Um júri federal nos Estados Unidos considerou, nesta sexta-feira (20), o bilionário Elon Musk responsável por fraudes contra acionistas durante a compra do Twitter, em 2022, por aproximadamente US$ 44 bilhões. A decisão indica que Musk fez alegações falsas ao sugerir que a plataforma não informava de forma adequada sobre contas falsas e de spam, conhecidas como bots, com a finalidade de influenciar o valor das ações e possível reavaliação ou desistência do negócio.
Os autores da ação afirmam que as declarações públicas de Musk nas redes sociais impactaram negativamente o preço das ações durante a negociação. Embora os danos ainda não tenham sido definidos, advogados dos acionistas estimam prejuízos que podem chegar a US$ 2,5 bilhões.
Francis Bottini, advogado dos acionistas, destacou que a condição de Musk como o homem mais rico do mundo não o isenta de responsabilidades. “Quando declarações de um executivo podem movimentar mercados, ele deve responder por impactos a investidores”, afirmou.
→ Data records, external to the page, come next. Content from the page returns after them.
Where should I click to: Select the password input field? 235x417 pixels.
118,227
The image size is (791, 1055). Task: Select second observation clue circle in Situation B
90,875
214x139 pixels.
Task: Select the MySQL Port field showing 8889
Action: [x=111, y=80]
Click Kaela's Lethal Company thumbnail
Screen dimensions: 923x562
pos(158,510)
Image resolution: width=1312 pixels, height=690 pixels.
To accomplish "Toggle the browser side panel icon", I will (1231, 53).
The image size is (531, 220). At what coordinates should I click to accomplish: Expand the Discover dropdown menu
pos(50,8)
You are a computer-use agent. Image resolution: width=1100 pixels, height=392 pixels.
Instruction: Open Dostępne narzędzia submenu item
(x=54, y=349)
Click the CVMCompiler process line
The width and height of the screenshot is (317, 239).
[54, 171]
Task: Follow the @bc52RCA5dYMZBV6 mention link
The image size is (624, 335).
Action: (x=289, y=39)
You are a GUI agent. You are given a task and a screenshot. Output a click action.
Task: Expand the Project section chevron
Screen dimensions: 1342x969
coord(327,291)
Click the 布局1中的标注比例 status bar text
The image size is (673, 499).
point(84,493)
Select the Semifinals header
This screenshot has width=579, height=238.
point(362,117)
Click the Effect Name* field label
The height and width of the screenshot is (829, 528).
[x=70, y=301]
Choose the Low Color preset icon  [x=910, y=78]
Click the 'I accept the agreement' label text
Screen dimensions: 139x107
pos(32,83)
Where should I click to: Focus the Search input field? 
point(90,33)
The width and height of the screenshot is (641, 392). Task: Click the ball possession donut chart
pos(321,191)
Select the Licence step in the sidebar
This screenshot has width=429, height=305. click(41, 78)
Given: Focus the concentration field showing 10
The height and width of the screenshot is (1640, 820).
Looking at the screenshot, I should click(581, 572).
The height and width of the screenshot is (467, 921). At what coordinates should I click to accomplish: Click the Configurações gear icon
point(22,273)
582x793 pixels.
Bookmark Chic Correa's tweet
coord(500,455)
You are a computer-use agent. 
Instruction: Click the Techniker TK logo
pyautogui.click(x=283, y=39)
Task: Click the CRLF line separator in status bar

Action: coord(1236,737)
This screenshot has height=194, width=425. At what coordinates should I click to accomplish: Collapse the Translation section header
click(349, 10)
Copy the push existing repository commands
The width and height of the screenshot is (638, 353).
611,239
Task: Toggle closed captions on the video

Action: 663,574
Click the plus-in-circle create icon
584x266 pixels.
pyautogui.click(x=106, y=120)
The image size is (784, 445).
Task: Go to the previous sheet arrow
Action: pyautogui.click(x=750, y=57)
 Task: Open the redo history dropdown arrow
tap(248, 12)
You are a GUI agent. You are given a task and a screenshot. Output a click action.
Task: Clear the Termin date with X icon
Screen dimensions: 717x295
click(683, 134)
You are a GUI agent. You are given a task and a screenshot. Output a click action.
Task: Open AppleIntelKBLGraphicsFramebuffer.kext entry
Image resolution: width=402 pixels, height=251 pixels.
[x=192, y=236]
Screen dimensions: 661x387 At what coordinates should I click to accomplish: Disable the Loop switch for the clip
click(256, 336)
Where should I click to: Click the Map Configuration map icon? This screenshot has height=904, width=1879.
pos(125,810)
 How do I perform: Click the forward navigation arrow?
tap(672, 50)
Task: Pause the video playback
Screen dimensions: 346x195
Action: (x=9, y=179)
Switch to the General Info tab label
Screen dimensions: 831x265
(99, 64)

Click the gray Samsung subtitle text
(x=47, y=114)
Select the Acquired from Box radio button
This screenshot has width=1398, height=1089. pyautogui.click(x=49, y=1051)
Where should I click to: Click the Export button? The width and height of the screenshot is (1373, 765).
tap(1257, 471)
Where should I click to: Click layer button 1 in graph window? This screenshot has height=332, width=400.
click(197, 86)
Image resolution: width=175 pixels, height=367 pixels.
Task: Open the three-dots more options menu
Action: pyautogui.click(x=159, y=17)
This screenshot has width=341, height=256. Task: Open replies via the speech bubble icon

A defesa de Musk chamou o veredito de “obstáculo” e expressou confiança de que a decisão será revertida em um recurso. O empresário tem optado por contestar judicialmente as acusações, sem buscar acordos com os acionistas. A aquisição da famosa rede social foi finalizada em outubro de 2022, após intensos conflitos públicos e judiciais, e a plataforma passou por várias mudanças desde então, sendo rebatizada como X.